Because a risk assessment overstates the risk to a population to achieve its protective and generalized goals, it is impossible to conclude with reasonable certainty that any one person exposed to a substance above the criterion established by the risk assessment has suffered a significantly increased risk. Precautionary measures to keep the general population safer are fundamentally distinct from the medical monitoring cause of action which provides relief to individuals that have already been “injured.”

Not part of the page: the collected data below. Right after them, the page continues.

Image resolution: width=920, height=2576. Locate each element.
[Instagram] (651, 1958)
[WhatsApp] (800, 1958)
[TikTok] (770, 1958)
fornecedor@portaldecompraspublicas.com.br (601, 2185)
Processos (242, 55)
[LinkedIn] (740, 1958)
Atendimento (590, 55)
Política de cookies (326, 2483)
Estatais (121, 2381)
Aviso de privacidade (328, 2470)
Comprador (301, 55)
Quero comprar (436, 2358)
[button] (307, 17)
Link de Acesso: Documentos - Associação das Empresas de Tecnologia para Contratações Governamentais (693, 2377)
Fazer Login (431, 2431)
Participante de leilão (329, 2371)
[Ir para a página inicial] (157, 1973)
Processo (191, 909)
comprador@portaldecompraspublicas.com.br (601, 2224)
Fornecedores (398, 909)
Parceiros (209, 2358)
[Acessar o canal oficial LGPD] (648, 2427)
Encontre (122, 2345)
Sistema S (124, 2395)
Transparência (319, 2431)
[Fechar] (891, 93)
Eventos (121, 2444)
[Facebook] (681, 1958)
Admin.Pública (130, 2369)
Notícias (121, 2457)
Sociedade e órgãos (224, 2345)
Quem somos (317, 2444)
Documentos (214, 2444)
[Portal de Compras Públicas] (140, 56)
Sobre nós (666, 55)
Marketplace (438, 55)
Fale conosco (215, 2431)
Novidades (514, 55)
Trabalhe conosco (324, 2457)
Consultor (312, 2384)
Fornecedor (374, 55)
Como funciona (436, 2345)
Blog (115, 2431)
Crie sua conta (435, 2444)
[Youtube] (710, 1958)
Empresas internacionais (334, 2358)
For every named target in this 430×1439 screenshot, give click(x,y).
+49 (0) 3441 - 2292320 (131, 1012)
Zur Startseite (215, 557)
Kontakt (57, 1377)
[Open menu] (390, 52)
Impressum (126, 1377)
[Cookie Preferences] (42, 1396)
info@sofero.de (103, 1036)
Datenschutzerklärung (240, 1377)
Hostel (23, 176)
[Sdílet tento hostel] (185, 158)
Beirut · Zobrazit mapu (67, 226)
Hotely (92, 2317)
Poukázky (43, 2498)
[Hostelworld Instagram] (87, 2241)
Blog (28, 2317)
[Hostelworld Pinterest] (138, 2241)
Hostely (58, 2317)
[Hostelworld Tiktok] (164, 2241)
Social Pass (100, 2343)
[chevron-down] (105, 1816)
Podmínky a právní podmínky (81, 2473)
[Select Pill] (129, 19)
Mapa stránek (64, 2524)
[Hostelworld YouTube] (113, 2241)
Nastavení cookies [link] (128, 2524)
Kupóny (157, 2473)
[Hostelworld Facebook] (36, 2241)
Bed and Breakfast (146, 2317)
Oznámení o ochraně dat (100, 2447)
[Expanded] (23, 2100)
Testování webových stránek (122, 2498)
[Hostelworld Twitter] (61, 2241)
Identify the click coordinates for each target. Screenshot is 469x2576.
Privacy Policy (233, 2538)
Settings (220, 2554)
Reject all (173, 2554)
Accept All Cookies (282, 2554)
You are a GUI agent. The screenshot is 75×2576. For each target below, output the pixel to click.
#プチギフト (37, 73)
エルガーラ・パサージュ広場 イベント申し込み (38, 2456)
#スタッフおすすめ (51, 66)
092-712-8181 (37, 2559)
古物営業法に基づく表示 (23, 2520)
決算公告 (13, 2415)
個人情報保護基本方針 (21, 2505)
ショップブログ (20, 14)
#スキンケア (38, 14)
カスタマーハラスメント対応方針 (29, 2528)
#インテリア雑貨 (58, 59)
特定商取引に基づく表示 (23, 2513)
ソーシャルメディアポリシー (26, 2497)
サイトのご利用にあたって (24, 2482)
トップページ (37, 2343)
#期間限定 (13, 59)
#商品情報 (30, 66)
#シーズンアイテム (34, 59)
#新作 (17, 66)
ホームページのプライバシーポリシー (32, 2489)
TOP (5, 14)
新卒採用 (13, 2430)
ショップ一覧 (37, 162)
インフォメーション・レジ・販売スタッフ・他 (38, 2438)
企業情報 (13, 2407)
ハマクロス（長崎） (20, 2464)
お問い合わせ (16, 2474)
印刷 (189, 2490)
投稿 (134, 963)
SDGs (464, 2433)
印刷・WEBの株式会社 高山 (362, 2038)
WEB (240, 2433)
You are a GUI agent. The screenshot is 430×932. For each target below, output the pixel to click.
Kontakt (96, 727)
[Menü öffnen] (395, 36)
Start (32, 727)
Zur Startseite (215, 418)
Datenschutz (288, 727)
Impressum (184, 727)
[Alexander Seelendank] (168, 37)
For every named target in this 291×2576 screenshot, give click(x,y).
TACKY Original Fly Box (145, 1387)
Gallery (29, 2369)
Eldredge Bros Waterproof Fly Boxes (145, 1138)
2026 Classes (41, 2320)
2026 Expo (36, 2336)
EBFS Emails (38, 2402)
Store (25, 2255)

Finally, on the element of need for medical monitoring, the court again found an absence of cohesion because if the individual nature of the inquiry. Plaintiffs’ expert seemed to assume that a member of the proposed medical monitoring class can have the determination of their particular and individualized diagnostic needs deferred until after the implementation of the medical monitoring protocol. While the proposed medical monitoring program was to be set up based on the “common” exposure, the implementation would be individualized. But while individualized implementation may be standard in public health monitoring programs, the tort of medical monitoring requires that determination to occur prior to a finding of liability. Plaintiffs were thus recommending a public health medical monitoring program rather than medical monitoring addressing tortious injuries to individuals. Plaintiffs thus merely deferred the individual issues that meant the class was not cohesive.